== Records to use ==

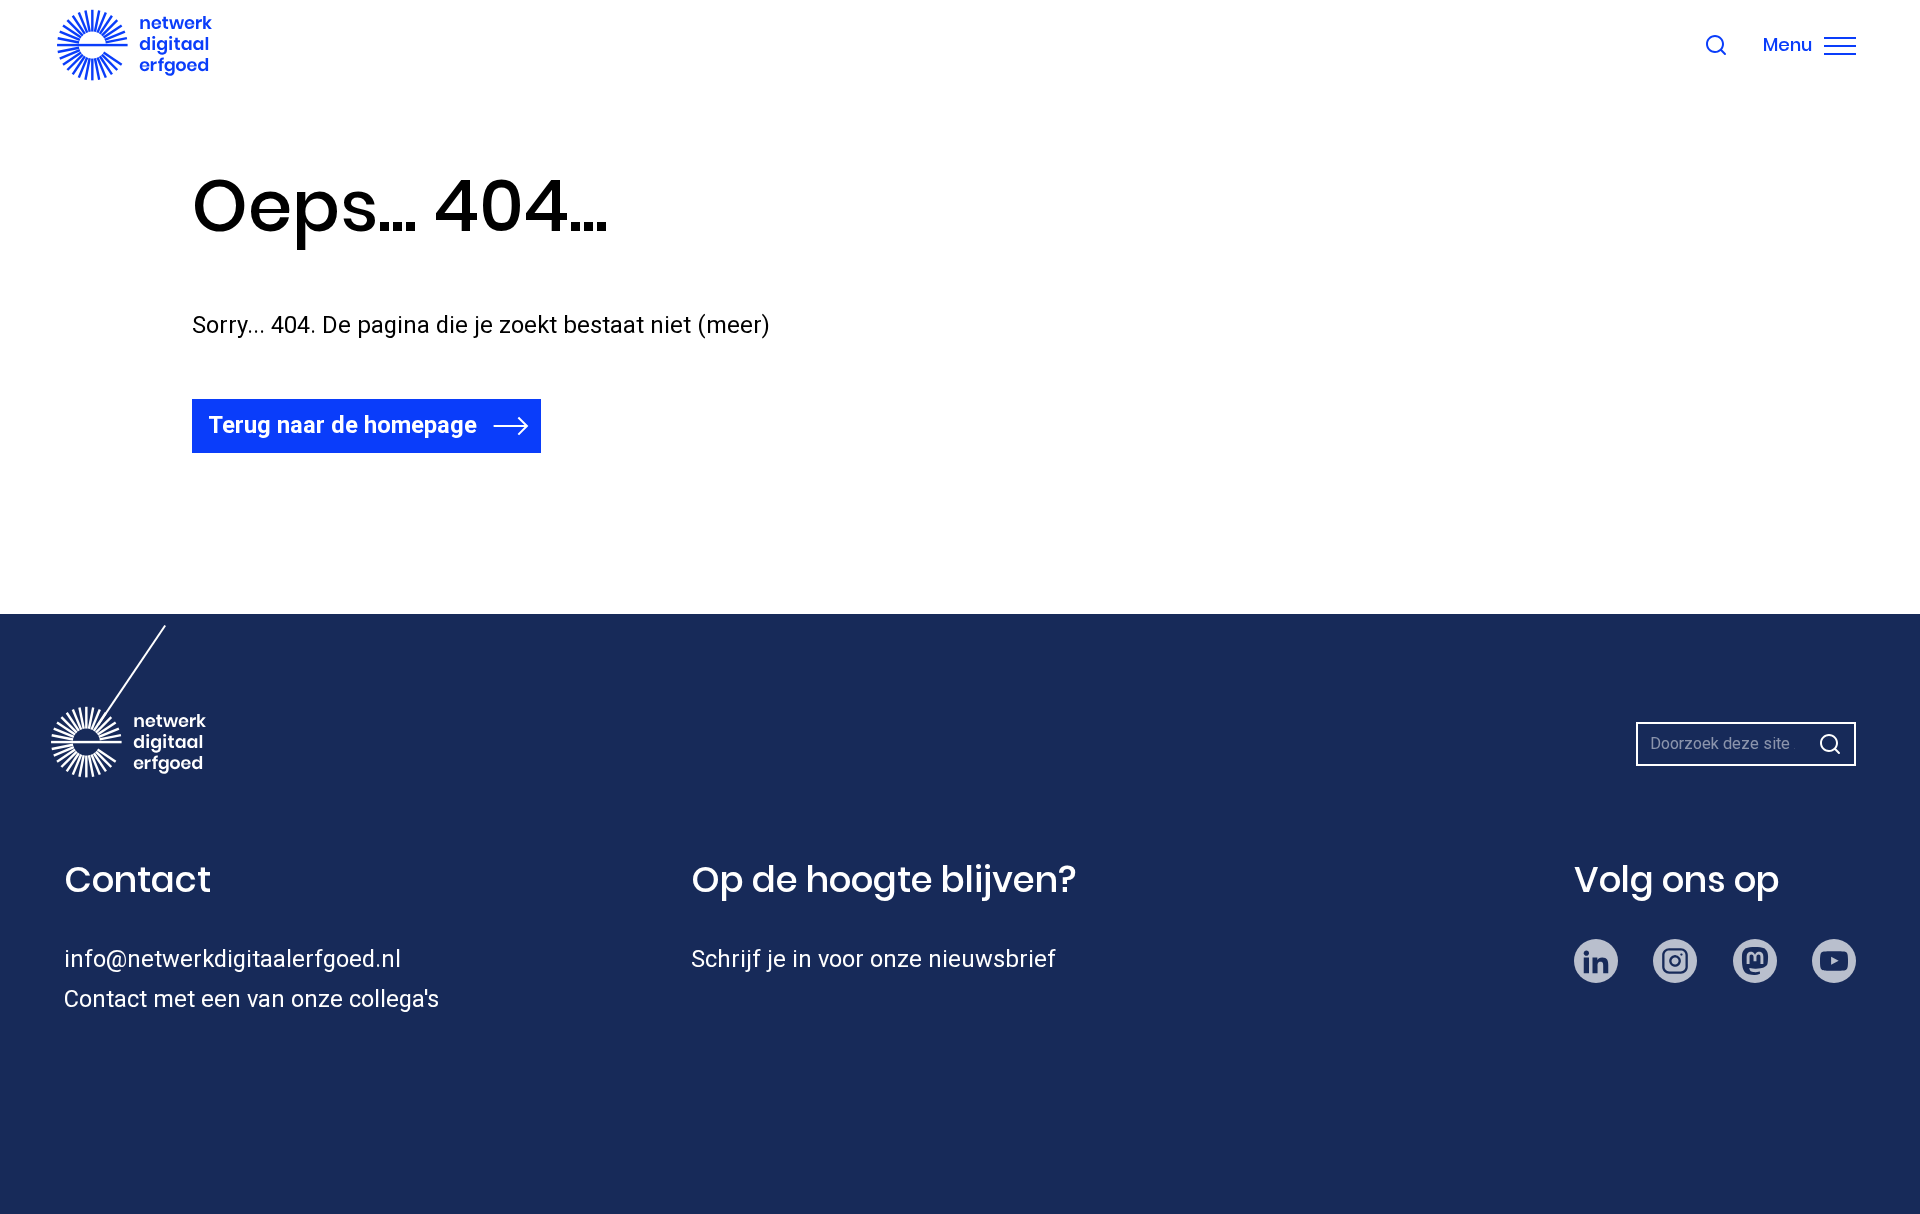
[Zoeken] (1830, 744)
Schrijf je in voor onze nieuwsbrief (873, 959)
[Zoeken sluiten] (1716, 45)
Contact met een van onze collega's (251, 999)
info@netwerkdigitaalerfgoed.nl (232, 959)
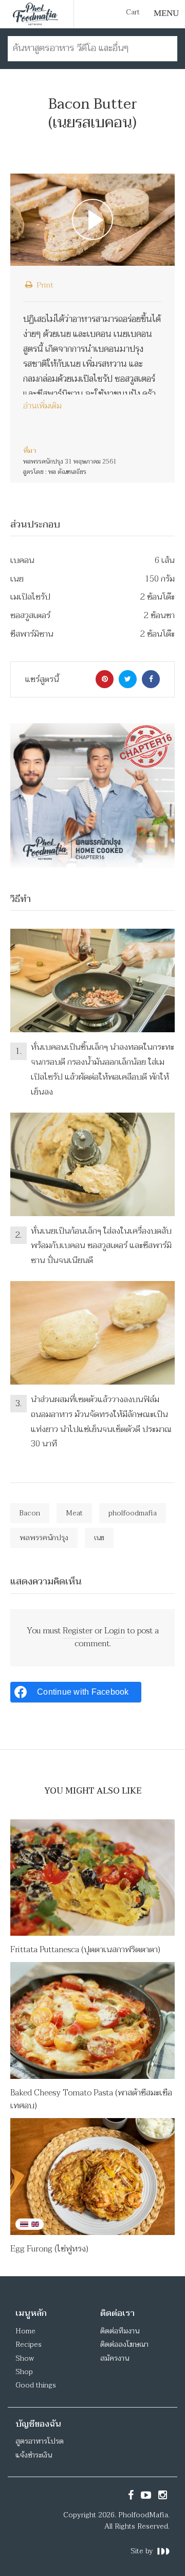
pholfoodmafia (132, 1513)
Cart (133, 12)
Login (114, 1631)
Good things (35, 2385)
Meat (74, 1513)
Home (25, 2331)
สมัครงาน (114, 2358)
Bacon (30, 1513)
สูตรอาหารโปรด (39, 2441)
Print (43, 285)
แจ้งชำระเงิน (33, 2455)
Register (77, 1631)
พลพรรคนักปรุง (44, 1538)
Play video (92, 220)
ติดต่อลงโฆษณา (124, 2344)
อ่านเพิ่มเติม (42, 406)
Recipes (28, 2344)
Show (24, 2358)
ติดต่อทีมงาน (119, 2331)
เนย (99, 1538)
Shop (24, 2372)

===

— Your objective —
Output exactly the lines between the one containing "Bacon (30, 1513)" and the final line above, both inclusive.

— Answer box —
Bacon (30, 1513)
สูตรอาหารโปรด (39, 2441)
Print (43, 285)
แจ้งชำระเงิน (33, 2455)
Register (77, 1631)
พลพรรคนักปรุง (44, 1538)
Play video (92, 220)
ติดต่อลงโฆษณา (124, 2344)
อ่านเพิ่มเติม (42, 406)
Recipes (28, 2344)
Show (24, 2358)
ติดต่อทีมงาน (119, 2331)
เนย (99, 1538)
Shop (24, 2372)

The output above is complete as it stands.